Passage shown:
════════════════
A source library that files itself

Q: How do you keep a folder of research sources organised automatically?

Write the naming convention into a CLAUDE.md file in the folder, then add a Claude Code skill that re-reads that file each run, scans for files without a prefix, reads each one to choose the right prefix, and renames on your approval. A small deterministic script does the scanning and renaming safely so it never overwrites a file. You drop files in and say 'sort new files'.

A naming convention on a folder only survives if something else maintains it. Drop files in the moment you find them, promise yourself you will tidy later, and a week on the folder looks like it always did. So we gave the tidying to a Claude Code skill: drop research files into one folder, say "sort new files", and it reads each one, proposes a prefix, and renames on your approval. The folder becomes a library every tool can filter, from NotebookLM to plain grep.
════════════════
Task instructions:
A: On the page about the source library that files itself, what does the small deterministic script make sure never happens when it renames files?
B: Rewrite the part of the page on the self-filing source library starting with "A source library" and going on through "say 'sort new files'.", putting "label" in place of "prefix".
════════════════
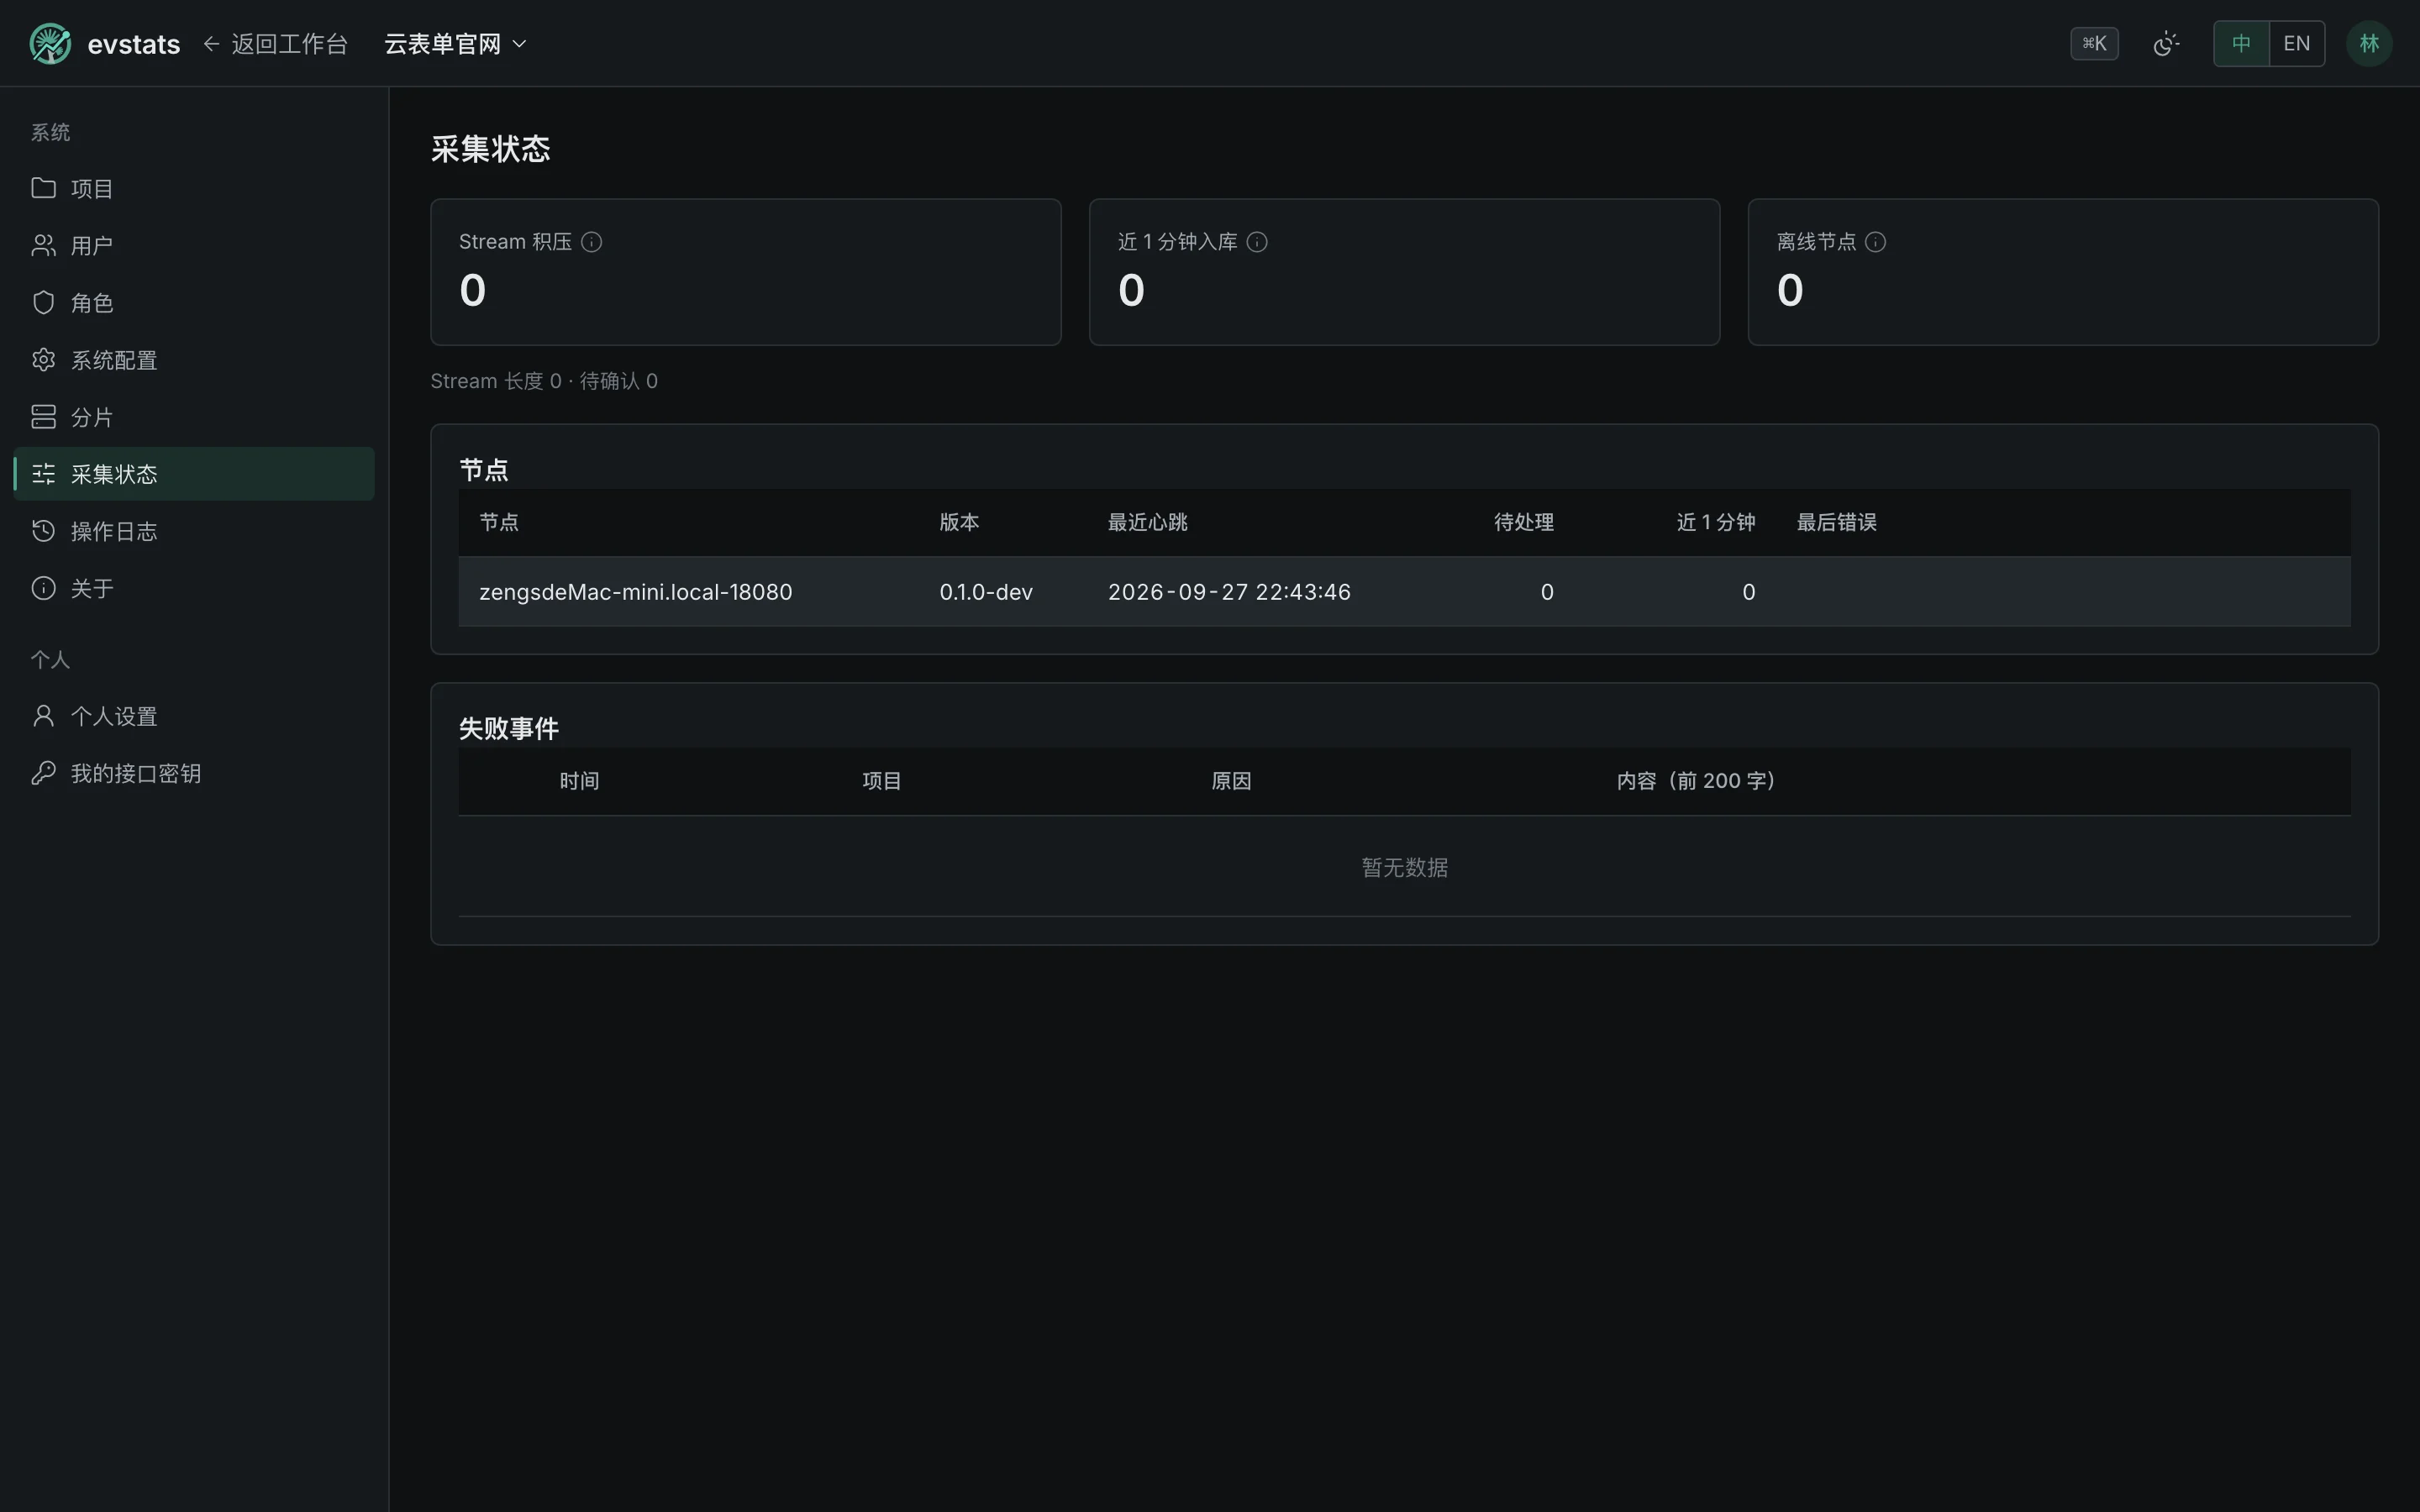Switch language to 中 Chinese
Viewport: 2420px width, 1512px height.
tap(2241, 44)
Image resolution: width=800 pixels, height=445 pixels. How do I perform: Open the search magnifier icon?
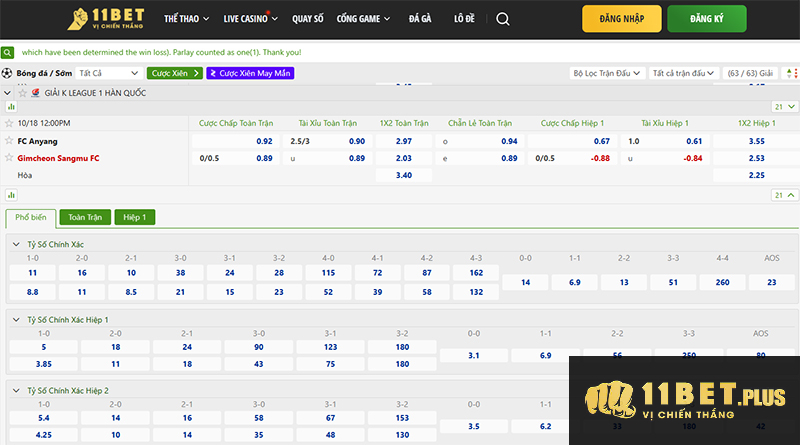(x=502, y=19)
════════════════
Results in order:
A: It never overwrites a file.

B:
A source library that files itself

Q: How do you keep a folder of research sources organised automatically?

Write the naming convention into a CLAUDE.md file in the folder, then add a Claude Code skill that re-reads that file each run, scans for files without a label, reads each one to choose the right label, and renames on your approval. A small deterministic script does the scanning and renaming safely so it never overwrites a file. You drop files in and say 'sort new files'.